Step 14 — Operations: scaling, monitoring, and upgrades
- Add brokers — rebalance partition leaders for disk/CPU balance (cruise control or manual).
- Add partitions — increases parallelism; does not split existing keys mid-history.
- Metrics — under-replicated partitions, ISR shrink rate, request latency, disk usage, consumer lag per group.
- Upgrades — rolling broker restarts; check inter-broker protocol and client compatibility matrix.
Step 15 — Technical layer: APIs and configuration
| Surface | What it does |
|---|---|
| Producer API | send(ProducerRecord), callbacks on metadata/ack |
| Consumer API | poll, commitSync, seek for replay |
| Admin API | Create topics, describe configs, alter ISR (dangerous) |
| Wire protocol | Binary RPC over TCP; request types: ApiVersions, Metadata, Produce, Fetch, OffsetCommit |
Producer properties (illustrative):
bootstrap.servers=broker1:9092,broker2:9092 client.id=orders-service acks=all enable.idempotence=true compression.type=zstd linger.ms=20 key.serializer=org.apache.kafka.common.serialization.StringSerializer value.serializer=io.confluent.kafka.serializers.KafkaAvroSerializer schema.registry.url=https://schema.example.com
Consumer properties (illustrative):
group.id=fulfillment-v3 enable.auto.commit=false isolation.level=read_committed # when using transactions max.poll.records=500 max.poll.interval.ms=300000
Step 16 — Reliability patterns and failure modes
Failure modes
- Broker disk full — stop writes; expand disk; drop retention emergency.
- Hot partition — one broker hosts leaders for all hot keys; fix keying or add partitions + rebalance.
- Poison message — consumer throws; DLQ topic with same key for manual fix; do not block whole partition forever.
- Zombie consumer — exceeds
max.poll.interval.ms; kicked from group; duplicate processing if commits were odd.
Design patterns
- Outbox pattern — DB txn writes row + outbox event; connector publishes to Kafka.
- Saga / event choreography — topics per domain event; idempotent consumers.
- Dead-letter queue —
orders.dlqwith original headers + error reason.

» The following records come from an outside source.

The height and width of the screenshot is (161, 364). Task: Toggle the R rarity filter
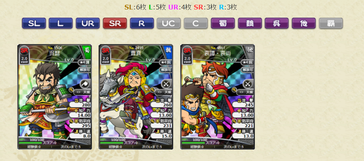(142, 23)
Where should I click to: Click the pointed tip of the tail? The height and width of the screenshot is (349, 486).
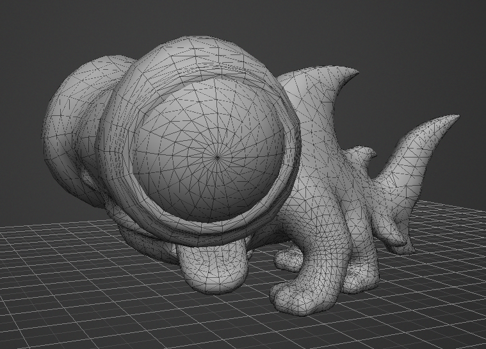(456, 117)
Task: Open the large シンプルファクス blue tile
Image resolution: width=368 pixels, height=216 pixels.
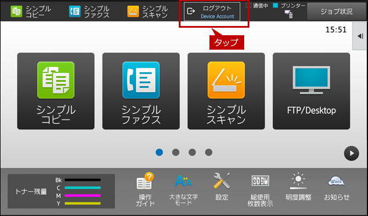Action: [141, 91]
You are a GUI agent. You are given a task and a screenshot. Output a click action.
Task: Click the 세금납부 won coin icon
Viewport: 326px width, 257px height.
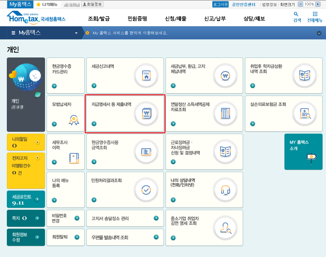(226, 76)

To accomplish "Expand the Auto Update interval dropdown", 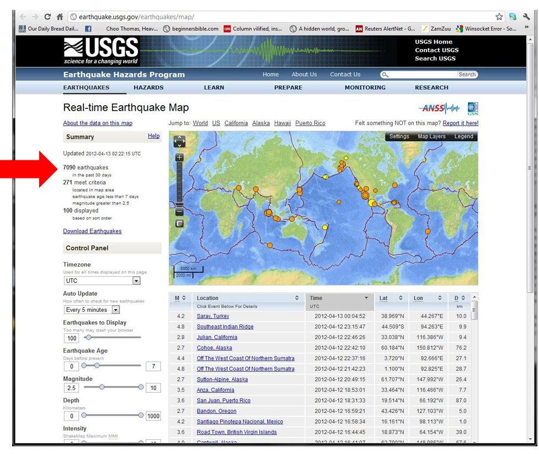I will (x=92, y=310).
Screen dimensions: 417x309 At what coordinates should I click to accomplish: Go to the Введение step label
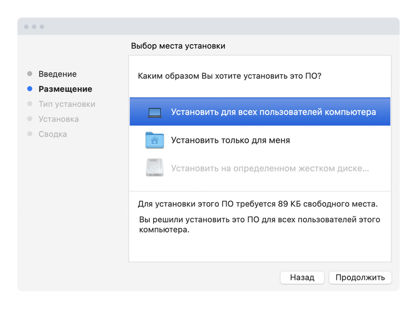click(57, 74)
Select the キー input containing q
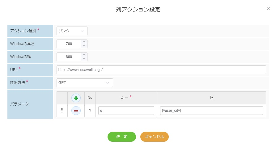This screenshot has height=147, width=276. point(126,111)
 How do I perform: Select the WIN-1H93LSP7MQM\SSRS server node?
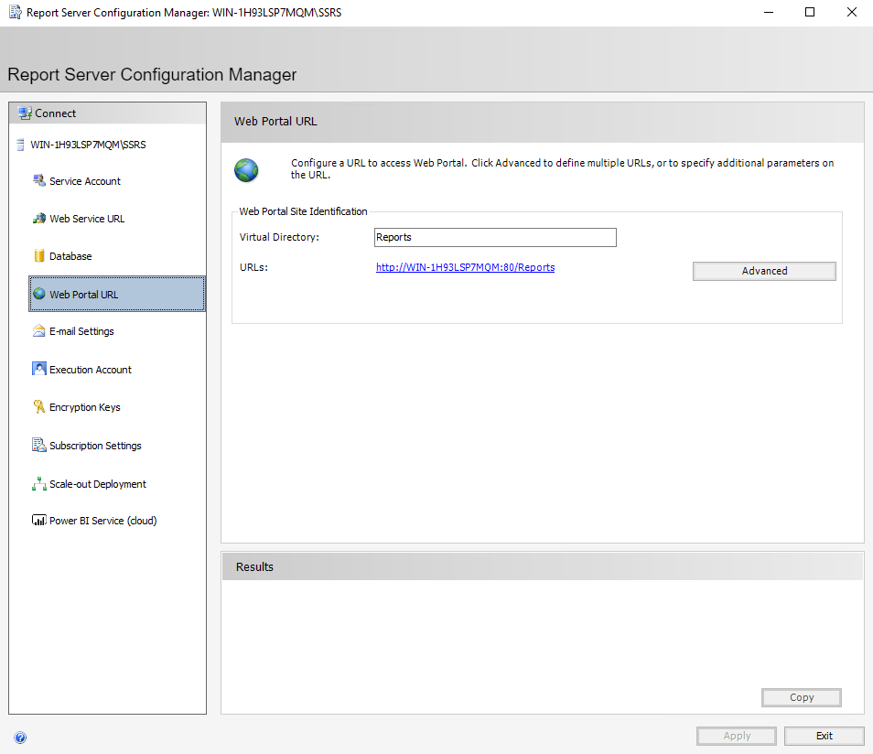pos(88,145)
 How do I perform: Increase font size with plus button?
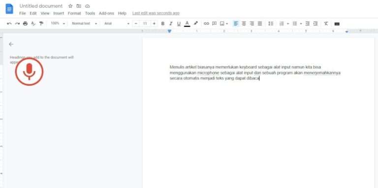coord(154,24)
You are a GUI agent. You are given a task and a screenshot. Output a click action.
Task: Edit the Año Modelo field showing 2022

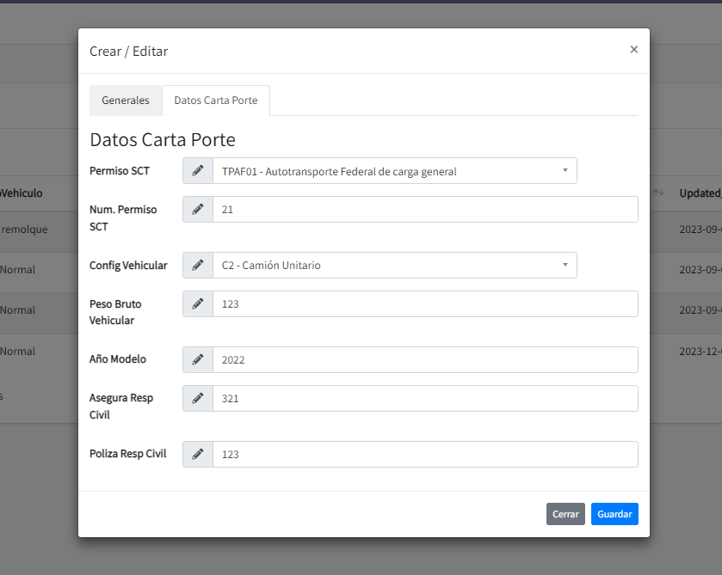(425, 360)
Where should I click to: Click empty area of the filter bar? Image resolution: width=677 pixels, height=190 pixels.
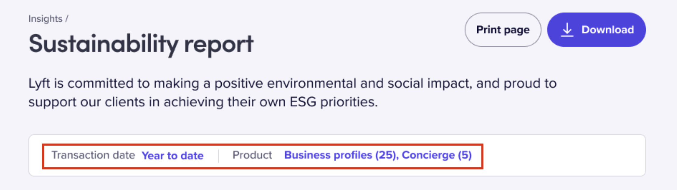[x=563, y=155]
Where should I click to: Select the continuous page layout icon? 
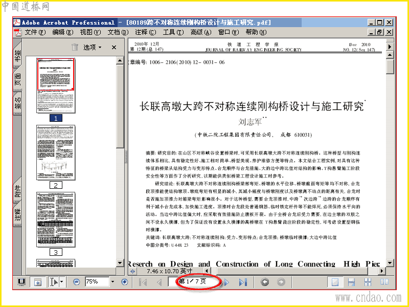point(351,282)
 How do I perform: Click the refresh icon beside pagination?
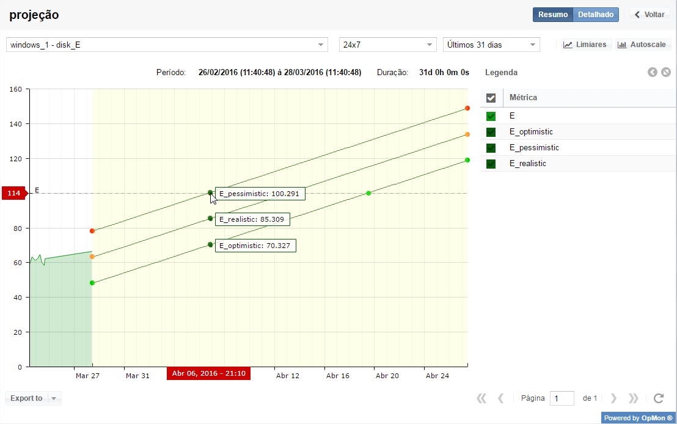(658, 398)
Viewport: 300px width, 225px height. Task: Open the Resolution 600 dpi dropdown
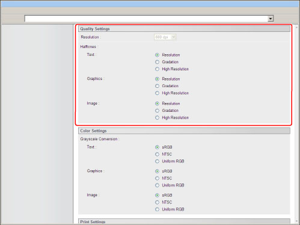[x=165, y=37]
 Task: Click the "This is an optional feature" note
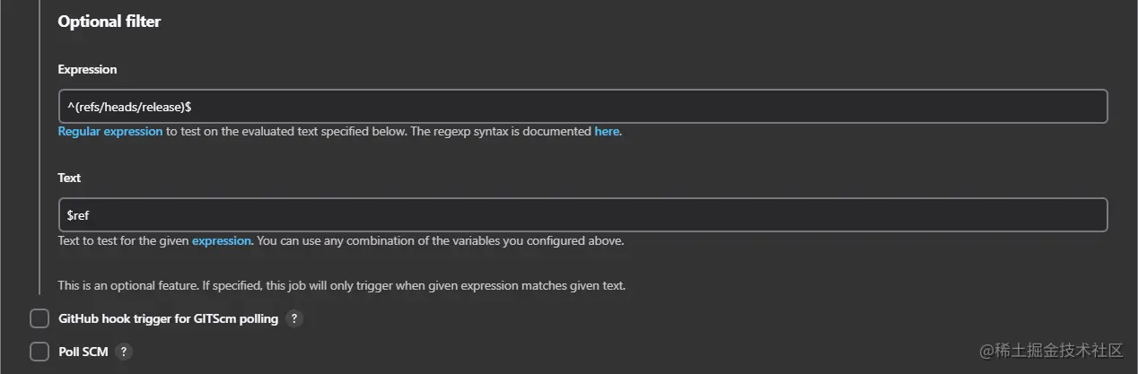pyautogui.click(x=341, y=286)
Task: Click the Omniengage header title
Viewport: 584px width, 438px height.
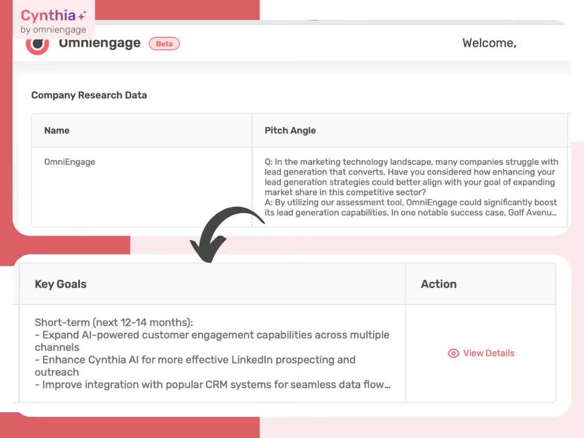Action: 100,43
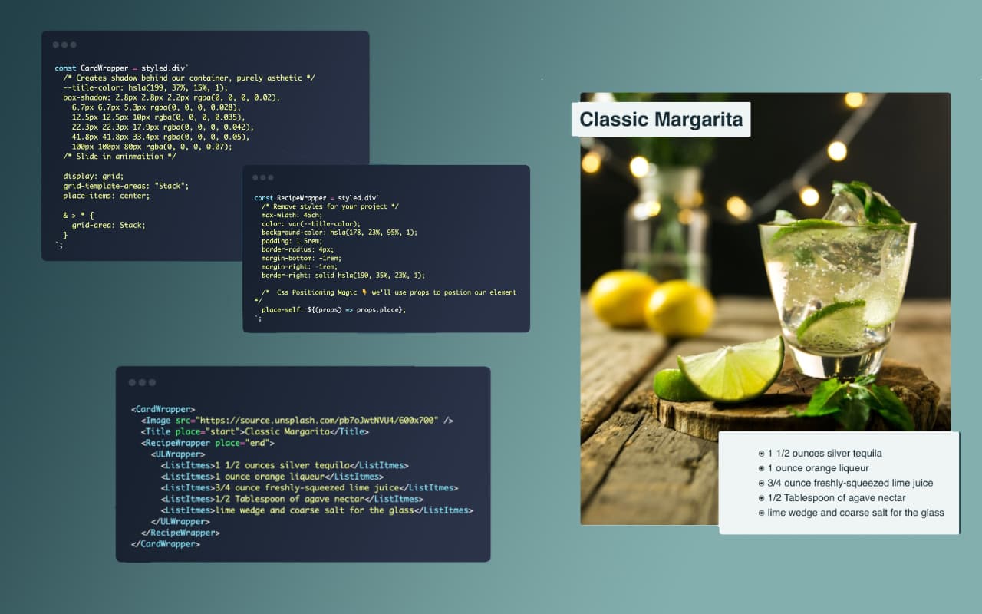This screenshot has height=614, width=982.
Task: Select the bullet beside "1 ounce orange liqueur" on card
Action: [761, 468]
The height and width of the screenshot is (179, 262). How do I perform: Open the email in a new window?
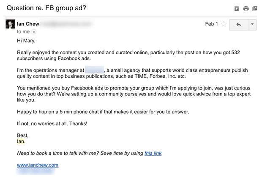pyautogui.click(x=255, y=8)
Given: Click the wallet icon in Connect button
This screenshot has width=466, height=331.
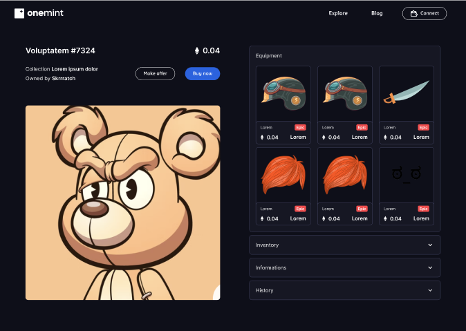Looking at the screenshot, I should click(413, 13).
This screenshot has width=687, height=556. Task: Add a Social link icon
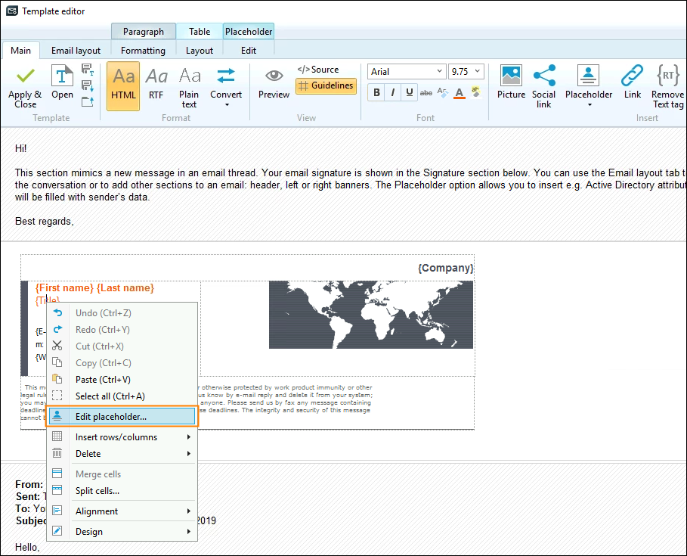point(544,76)
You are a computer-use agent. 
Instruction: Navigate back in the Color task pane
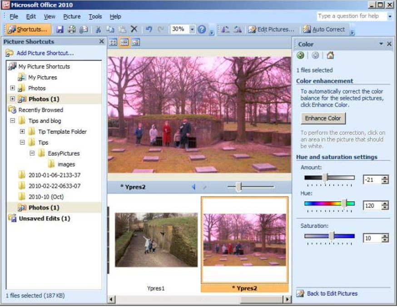point(300,55)
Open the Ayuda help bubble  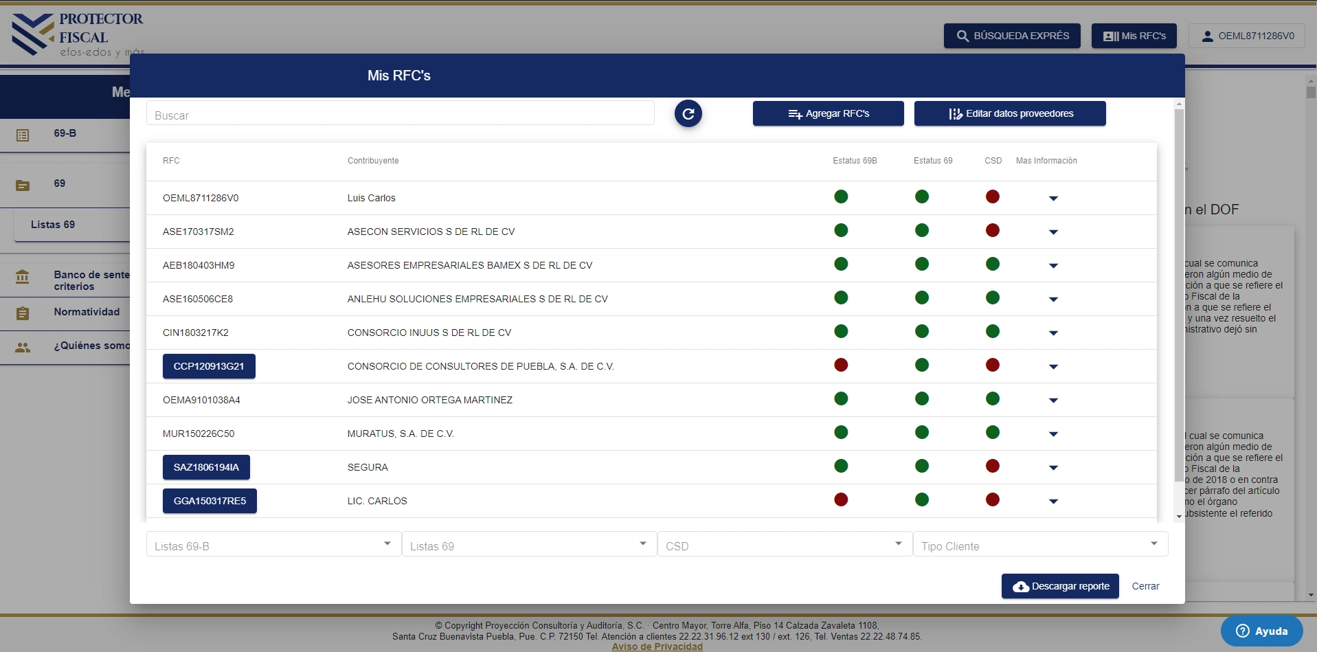point(1261,631)
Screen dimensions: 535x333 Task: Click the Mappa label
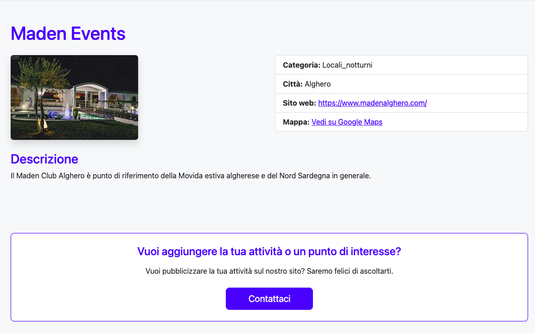pyautogui.click(x=296, y=122)
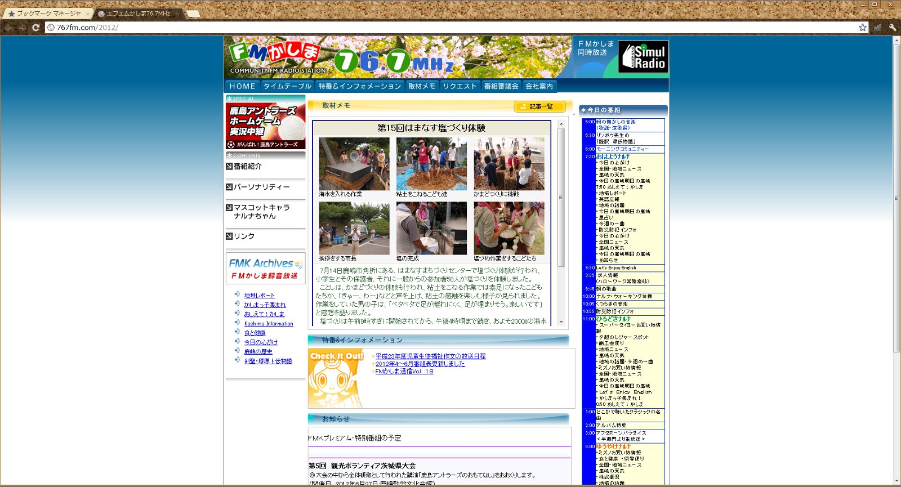The image size is (901, 487).
Task: Click the FMかしま通信Vol. 18 link
Action: (x=404, y=372)
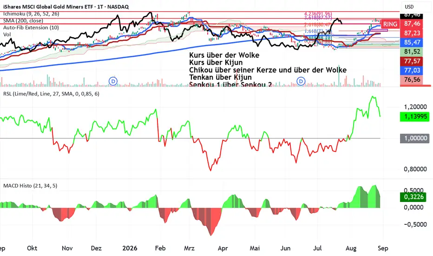The height and width of the screenshot is (256, 433).
Task: Click the Vol indicator legend
Action: pos(7,34)
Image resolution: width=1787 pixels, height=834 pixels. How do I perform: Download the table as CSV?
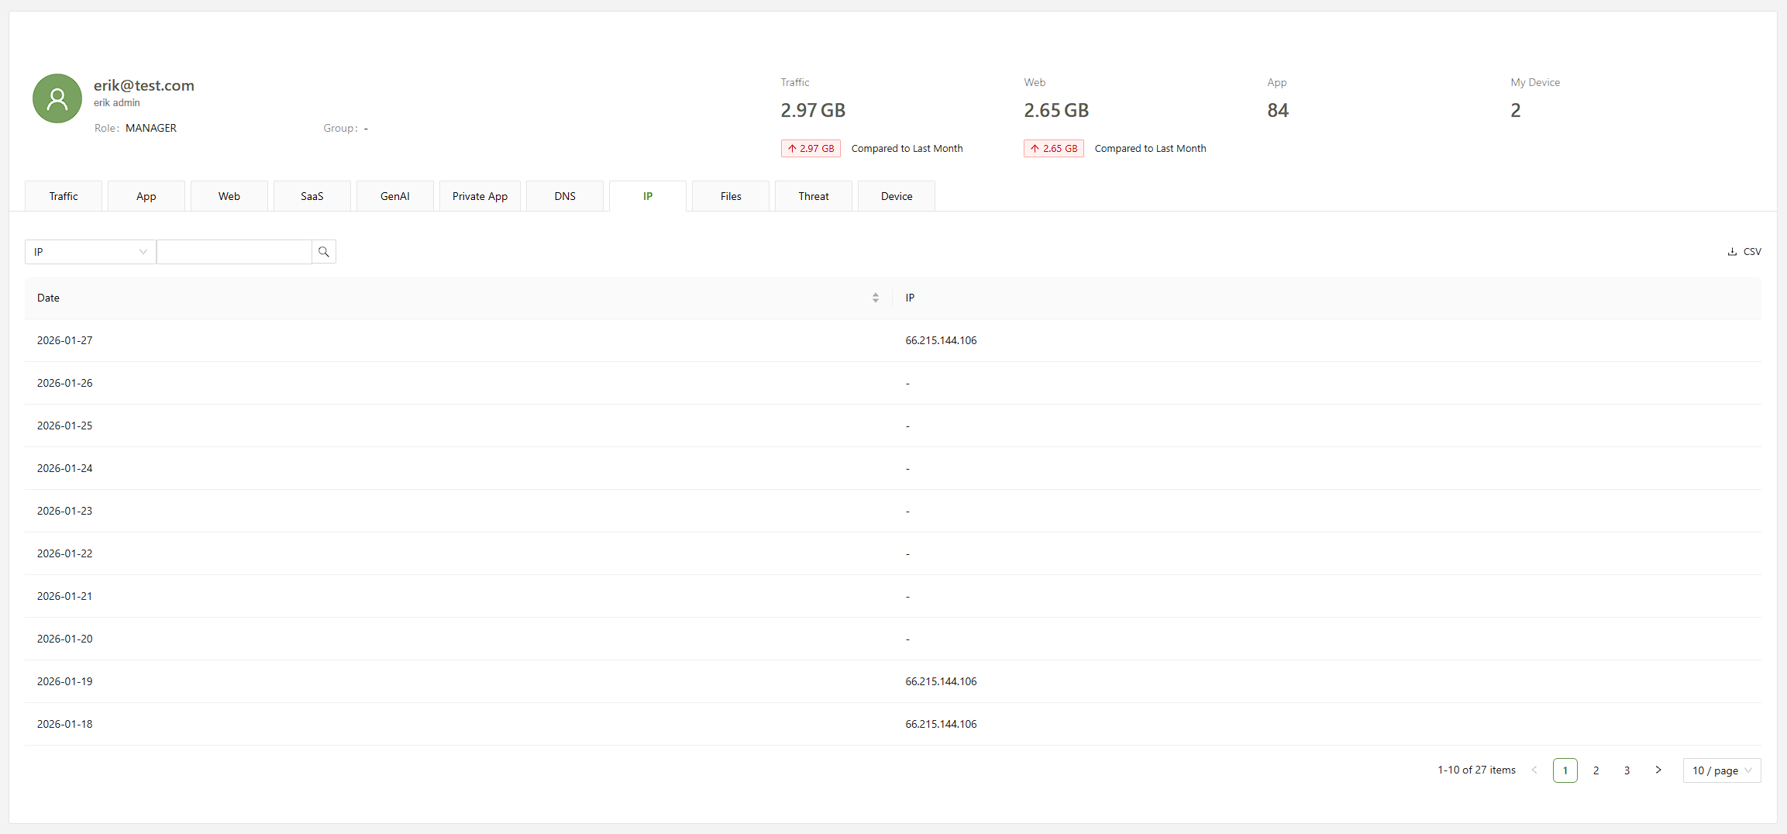[x=1744, y=252]
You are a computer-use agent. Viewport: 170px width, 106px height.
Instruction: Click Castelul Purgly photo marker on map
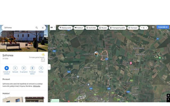coord(96,54)
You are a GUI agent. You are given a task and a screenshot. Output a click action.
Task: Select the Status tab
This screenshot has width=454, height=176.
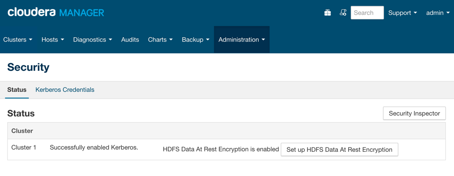[17, 90]
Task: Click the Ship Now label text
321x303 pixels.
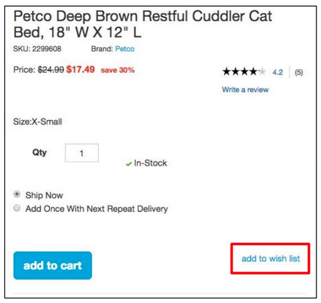Action: [x=44, y=195]
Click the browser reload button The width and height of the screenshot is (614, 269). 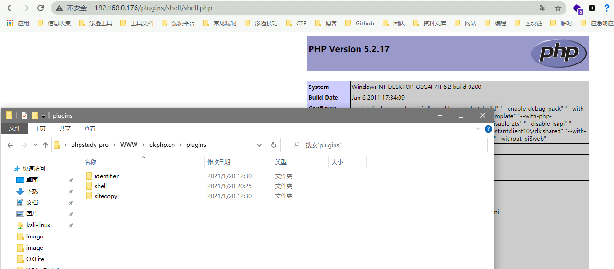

Step 17 — Goals → knobs (quick reference)
| Goal | Knob |
|---|---|
| Maximum throughput | More partitions, batching, compression, acks=1 where safe |
| Maximum durability | acks=all, RF=3, min.insync.replicas=2, disable unclean election |
| Low publish latency | Smaller batches, linger.ms=0, fewer replicas acked (trade durability) |
| Ordered processing per entity | Stable partition key; one consumer per partition in group |
| Replayable history | Long retention or compacted changelog; document offset reset runbooks |
Step 18 — Close the loop (what to practice)
On a whiteboard: three loops, one topic with three partitions, two consumer groups reading independently.
Out loud: difference between acks=1 and acks=all; what ISR means; how at-least-once duplicates happen.
With the technical section: trace a keyed produce to partition log offset and a manual offset commit after processing.
The one line to remember
Kafka is a replicated, partitioned append-only log with pull-based consumers. Producers fill partitions in order; brokers replicate for durability; consumer groups track how far each app has read—design around partitions, ISR, and offsets, not “a queue with a delete button.”